**Entries provided**

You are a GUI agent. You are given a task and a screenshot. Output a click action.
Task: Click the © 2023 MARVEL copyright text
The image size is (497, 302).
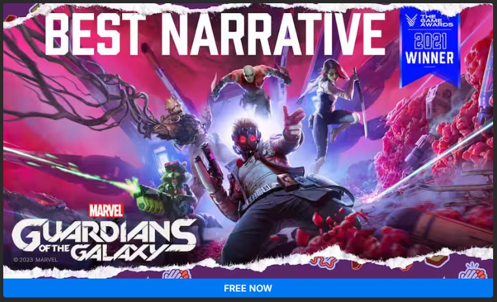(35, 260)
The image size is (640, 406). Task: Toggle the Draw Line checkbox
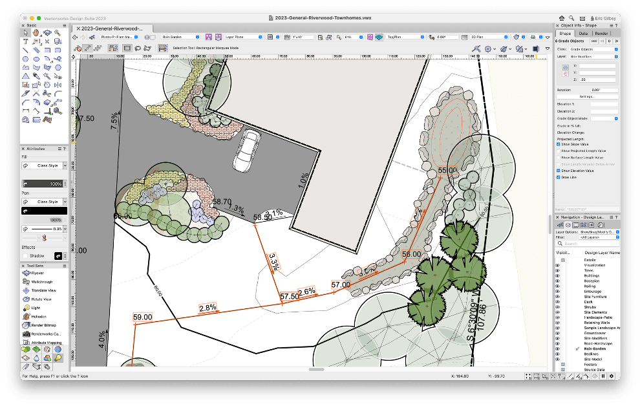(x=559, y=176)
...
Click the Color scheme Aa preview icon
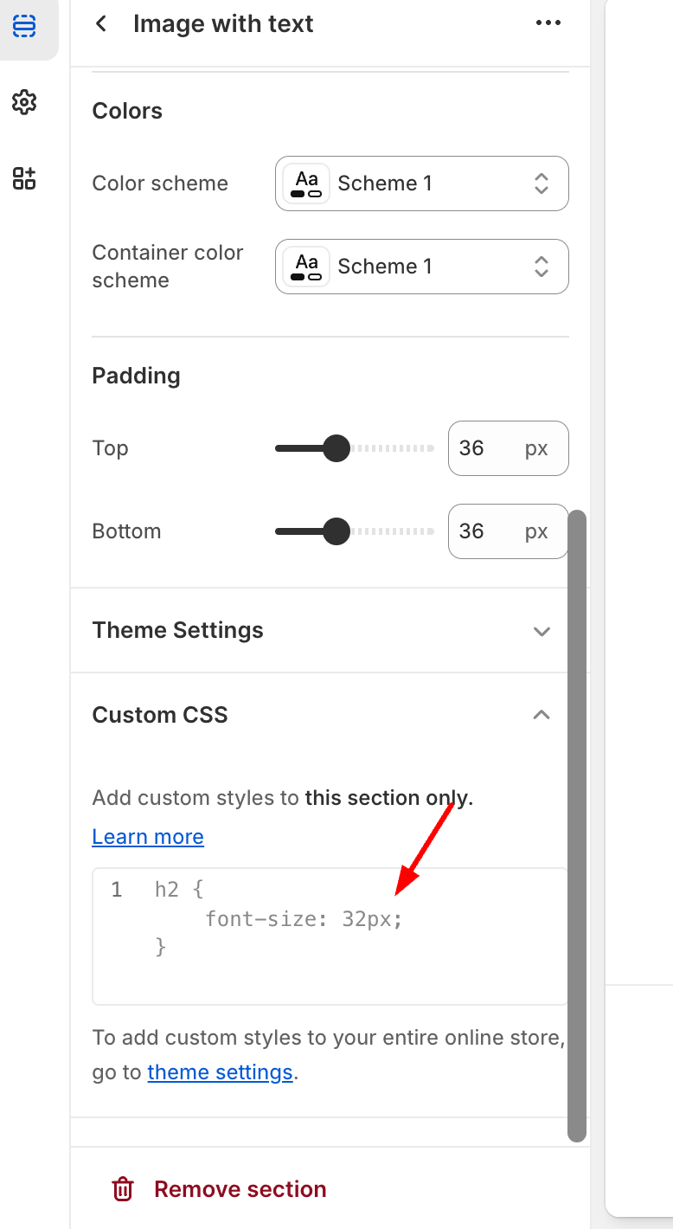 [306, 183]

**Written request**
Please reproduce the data exactly, from the line with "You are a GUI" to the line with "(x=559, y=176)", leaving the pictures out of your answer.

**Final result**
You are a GUI agent. You are given a task and a screenshot. Output a click action.
Task: Click the © 2023 MARVEL copyright text
The image size is (497, 302).
(35, 260)
The image size is (640, 406). Task: Toggle the Draw Line checkbox
(x=559, y=176)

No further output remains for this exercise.